Some media routines and organizational factors affect the overstatement of uncertainty; other media routines and organizational factors help inflate the certainty of an issue. Because the general public (in the United States) generally trusts scientists, when science stories are covered without alarm-raising cues from special interest organizations (religious groups, environmental organizations, political factions, etc.) they are often covered in a business related sense, in an economic-development frame or a social progress frame. The nature of these frames is to downplay or eliminate uncertainty, so when economic and scientific promise are focused on early in the issue cycle, as has happened with coverage of plant biotechnology and nanotechnology in the United States, the matter in question seems more definitive and certain.

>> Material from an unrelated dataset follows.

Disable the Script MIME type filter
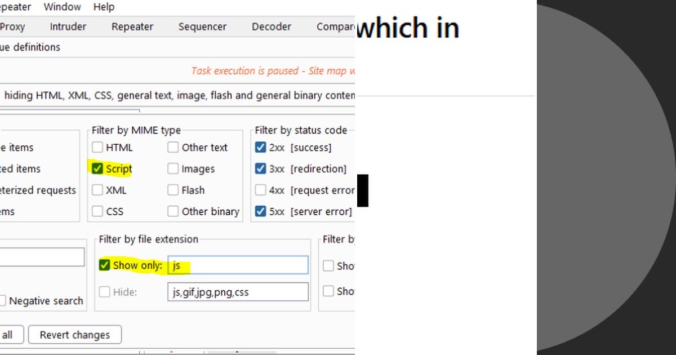Viewport: 676px width, 355px height. [97, 168]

Sometimes, stockholders, owners, or advertising will pressure a media organization to promote the business aspects of a scientific issue, and therefore any uncertainty claims which may compromise the business interests are downplayed or eliminated.

Applications

• Uncertainty is designed into games, most notably in gambling, where chance is central to play.
• In scientific modelling, in which the prediction of future events should be understood to have a range of expected values
• In optimization, uncertainty permits one to describe situations where the user does not have full control on the final outcome of the optimization procedure, see scenario optimization and stochastic optimization.
  • In weather forecasting, it is now commonplace to include data on the degree of uncertainty in a weather forecast.
• Uncertainty or error is used in science and engineering notation. Numerical values should only have to be expressed in those digits that are physically meaningful, which are referred to as significant figures. Uncertainty is involved in every measurement, such as measuring a distance, a temperature, etc., the degree depending upon the instrument or technique used to make the measurement. Similarly, uncertainty is propagated through calculations so that the calculated value has some degree of uncertainty depending upon the uncertainties of the measured values and the equation used in the calculation.
• In physics, the Heisenberg uncertainty principle forms the basis of modern quantum mechanics.
• In metrology, measurement uncertainty is a central concept quantifying the dispersion one may reasonably attribute to a measurement result. Such an uncertainty can also be referred to as a measurement error. In daily life, measurement uncertainty is often implicit ("He is 6 feet tall" give or take a few inches), while for any serious use an explicit statement of the measurement uncertainty is necessary. The expected measurement uncertainty of many measuring instruments (scales, oscilloscopes, force gages, rulers, thermometers, etc.) is often stated in the manufacturers' specifications.
• In engineering, uncertainty can be used in the context of validation and verification of material modeling.
• Uncertainty has been a common theme in art, both as a thematic device (see, for example, the indecision of Hamlet), and as a quandary for the artist (such as Martin Creed's difficulty with deciding what artworks to make).
• Uncertainty is an important factor in economics. According to economist Frank Knight, it is different from risk, where there is a specific probability assigned to each outcome (as when flipping a fair coin). Knightian uncertainty involves a situation that has unknown probabilities.
• Investing in financial markets such as the stock market involves Knightian uncertainty when the probability of a rare but catastrophic event is unknown.

Philosophy

Main article: Philosophical skepticism

In Western philosophy the first philosopher to embrace uncertainty was Pyrrho resulting in the Hellenistic philosophies of Pyrrhonism and Academic Skepticism, the first schools of philosophical skepticism. Aporia and acatalepsy represent key concepts in ancient Greek philosophy regarding uncertainty.